DESTINO IN BILICO Che il destino di Boeri sia in bilico è abbastanza evidente. Eppure, al momento, nessuno a palazzo Chigi scommette sulla sua defenestrazione tra poco più di un mese, anche se i giudizi sono tutt'altro che lusinghieri. Sentite uno dei consiglieri di Renzi: «Boeri può dire ciò che vuole. Tanto non conta nulla, non ha alcuna influenza sull'elettorato. Con le sue panzane innesca, al massimo, dibattiti tra addetti ai lavori scatenando tempeste in un bicchier d'acqua». Ed ecco un altro consigliere del premier: «Boeri è un rompipalle ed è il più bravo di tutti a dire cavolate.
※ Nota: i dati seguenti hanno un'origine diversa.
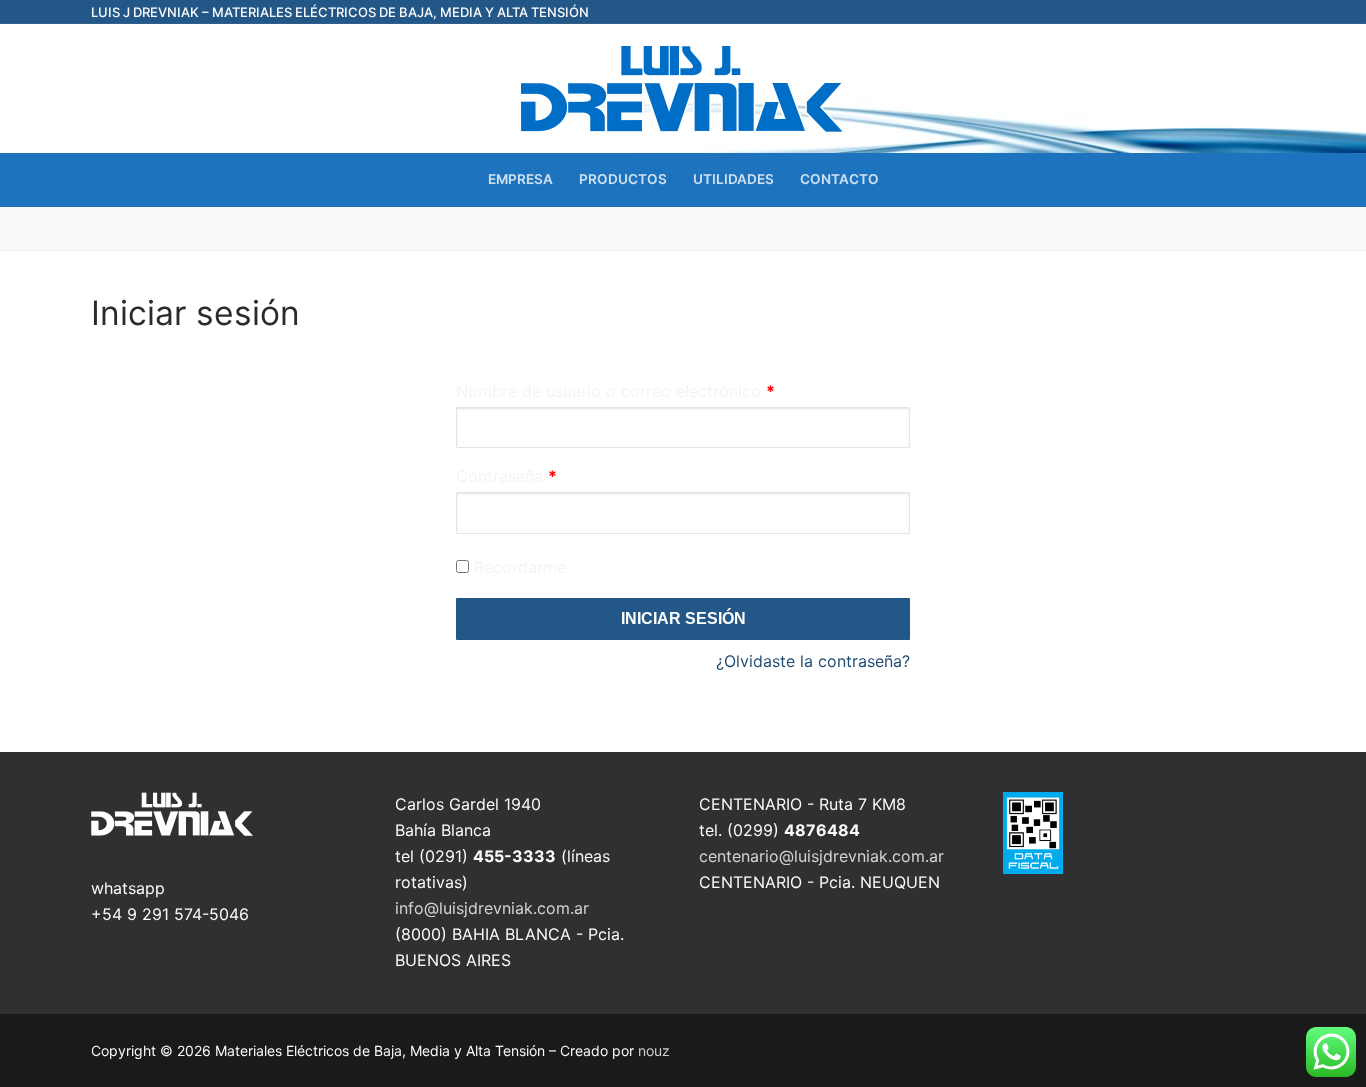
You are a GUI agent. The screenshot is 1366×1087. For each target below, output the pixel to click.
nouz (654, 1050)
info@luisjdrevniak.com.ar (492, 908)
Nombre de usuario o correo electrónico (615, 391)
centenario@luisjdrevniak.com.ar (821, 856)
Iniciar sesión (683, 618)
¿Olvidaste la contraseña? (813, 661)
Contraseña (506, 476)
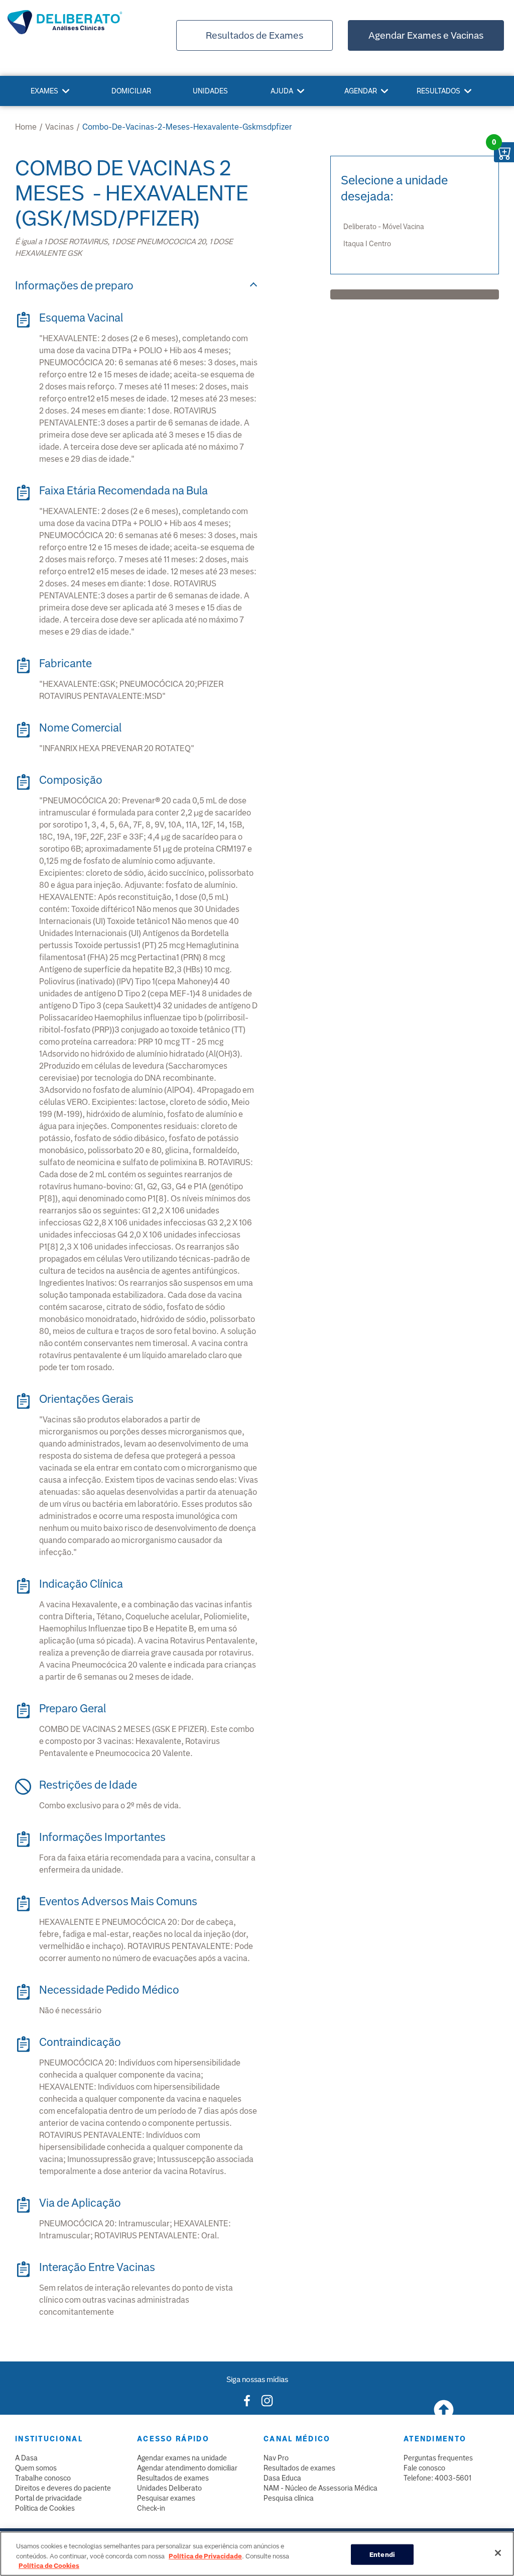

E fin qui passi. Ma il problema è che sta paralizzando l'Inps con lo scontro interno che ha scatenato con il Consiglio di vigilanza e con il direttore generale Cioffi, che proprio lui ha chiamato nell'Istituto. In più è campione nello scaricabarile: tutto ciò che fa è perfetto, mentre tutti i ritardi sono colpa del Parlamento o del governo».
Ciò detto, l'imperativo di Renzi è evitare reazioni scomposte. Soprattutto evitare di procedere, prima del 4 dicembre, alla sostituzione di Boeri: «Matteo in questa fase così delicata non intende passare per un epuratore, uno che pretende che tutti siano allineati e coperti», spiegano a palazzo Chigi. Il messaggio che filtra dall'entourage del premier suona, insomma, così: Tito, stai sereno. Frase che Renzi twittò più o meno simile il 17 gennaio del 2014, destinatario l'allora premier Enrico Letta. E si sa come è finita.